GAHDT Collaborative Centers Grant Proposal (ACCAD/CLAS) | K’acha Willaykuna: Indigenous Performance Past, Present, and Emerging

Pairing Ohio State’s Center for Latin American Studies (CLAS) and the collective of researchers at ACCAD’s Motion Lab, the K’acha Willaykuna: Indigenous Performance Past, Present, and Emerging proposal centers contemporary indigenous performance practices in the context of advanced technology research methods and outcomes.

At the heart of this collaboration is a one-year Artistic Residency by one significant Andean and Amazonian indigenous artist who is connecting with transnational indigenous voices. The year-long collaboration for the residency is supported by collaboration and consultation with ACCAD and CLAS faculty artists and scholars and research staff. Guided by the questions, interests, and creative methods of the indigenous artists at the heart of the proposal and fundamentally designed to support, amplify and collaboratively contribute to their work, this proposal takes advantage of existing expertise at CLAS and ACCAD while extending our standard practices into new territory that neither of the Centers could pursue independently. The focus of the residencies will be methods and practices development and fostering the artists’ core goals. The first part of the residency will be entirely online and digital capitalizing on the COVID responsive “Motion Lab untethered” resources and practices at ACCAD (online streaming video and audio performance platforms, virtual reality exhibition and collaboration spaces, telematic tactile media, digital audio and site-specific translations of performance and more). The second part will include in-person completion of the projects at The Motion Lab at ACCAD on our OSU campus.

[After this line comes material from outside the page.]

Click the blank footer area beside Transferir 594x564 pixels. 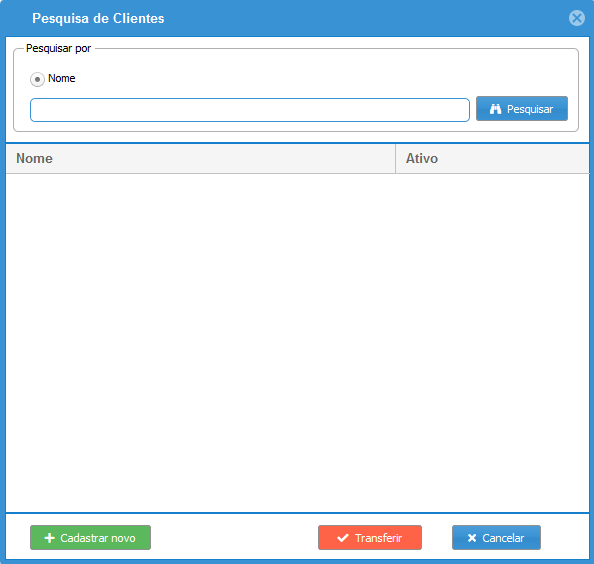tap(234, 537)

Interaction with the OSU and broader community throughout the residencies will enrich, inform and expand initiatives at OSU, and contribute to building institutional pathways for the inclusion of Indigenous partners; exchange with cultural communities, involvement of cultural competency bridge figures; consultation with multidisciplinary experts to foster cultural awareness and engagement with Indigenous meaning-making practices among our campus community; and artist involvement in research projects, teaching collaborations and legacy preservation efforts.

All aspects of the proposed project emphasize graduate and undergraduate student involvement as well as key alumni, and more importantly provide opportunities for faculty-student, grad-undergrad mentoring and research collaborations within a broader interdisciplinary network of project affiliates.